(Items from a dataset)
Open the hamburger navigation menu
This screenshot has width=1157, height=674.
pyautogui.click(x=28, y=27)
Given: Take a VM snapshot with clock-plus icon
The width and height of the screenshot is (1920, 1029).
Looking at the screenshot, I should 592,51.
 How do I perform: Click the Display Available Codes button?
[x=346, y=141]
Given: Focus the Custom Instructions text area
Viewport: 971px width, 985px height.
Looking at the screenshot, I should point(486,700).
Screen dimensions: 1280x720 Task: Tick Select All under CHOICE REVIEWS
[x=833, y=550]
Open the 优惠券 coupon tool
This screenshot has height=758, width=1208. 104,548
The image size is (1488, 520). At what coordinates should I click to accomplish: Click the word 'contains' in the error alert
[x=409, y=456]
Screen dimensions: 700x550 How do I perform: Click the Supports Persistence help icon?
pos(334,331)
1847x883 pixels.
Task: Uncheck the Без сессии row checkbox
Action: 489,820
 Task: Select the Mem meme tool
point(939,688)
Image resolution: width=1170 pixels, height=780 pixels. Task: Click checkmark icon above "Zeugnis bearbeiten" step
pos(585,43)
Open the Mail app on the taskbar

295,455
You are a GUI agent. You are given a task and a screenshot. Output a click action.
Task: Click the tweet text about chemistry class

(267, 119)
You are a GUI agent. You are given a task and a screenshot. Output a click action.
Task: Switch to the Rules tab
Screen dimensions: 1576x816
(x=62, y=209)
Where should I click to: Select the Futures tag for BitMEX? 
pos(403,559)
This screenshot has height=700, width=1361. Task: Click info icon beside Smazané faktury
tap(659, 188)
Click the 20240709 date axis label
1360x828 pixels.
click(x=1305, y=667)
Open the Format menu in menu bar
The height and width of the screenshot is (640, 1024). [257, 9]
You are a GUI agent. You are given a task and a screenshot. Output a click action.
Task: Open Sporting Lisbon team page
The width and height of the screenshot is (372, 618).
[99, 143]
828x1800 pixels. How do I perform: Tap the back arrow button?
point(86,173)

Instructions for the task
Give every entry again, exactly as it reads.

Response below
Open the hamburger navigation menu
This screenshot has width=1157, height=674.
pyautogui.click(x=28, y=27)
Given: Take a VM snapshot with clock-plus icon
The width and height of the screenshot is (1920, 1029).
Looking at the screenshot, I should 592,51.
 How do I perform: Click the Display Available Codes button?
[x=346, y=141]
Given: Focus the Custom Instructions text area
Viewport: 971px width, 985px height.
Looking at the screenshot, I should point(486,700).
Screen dimensions: 1280x720 Task: Tick Select All under CHOICE REVIEWS
[x=833, y=550]
Open the 优惠券 coupon tool
This screenshot has height=758, width=1208. 104,548
The image size is (1488, 520). At what coordinates should I click to accomplish: Click the word 'contains' in the error alert
[x=409, y=456]
Screen dimensions: 700x550 How do I perform: Click the Supports Persistence help icon?
pos(334,331)
1847x883 pixels.
Task: Uncheck the Без сессии row checkbox
Action: 489,820
 Task: Select the Mem meme tool
point(939,688)
Image resolution: width=1170 pixels, height=780 pixels. Task: Click checkmark icon above "Zeugnis bearbeiten" step
pos(585,43)
Open the Mail app on the taskbar

295,455
You are a GUI agent. You are given a task and a screenshot. Output a click action.
Task: Click the tweet text about chemistry class

(267, 119)
You are a GUI agent. You are given a task and a screenshot. Output a click action.
Task: Switch to the Rules tab
Screen dimensions: 1576x816
(x=62, y=209)
Where should I click to: Select the Futures tag for BitMEX? 
pos(403,559)
This screenshot has height=700, width=1361. Task: Click info icon beside Smazané faktury
tap(659, 188)
Click the 20240709 date axis label
1360x828 pixels.
click(x=1305, y=667)
Open the Format menu in menu bar
The height and width of the screenshot is (640, 1024). [257, 9]
You are a GUI agent. You are given a task and a screenshot. Output a click action.
Task: Open Sporting Lisbon team page
The width and height of the screenshot is (372, 618).
[99, 143]
828x1800 pixels. How do I perform: Tap the back arrow button?
point(86,173)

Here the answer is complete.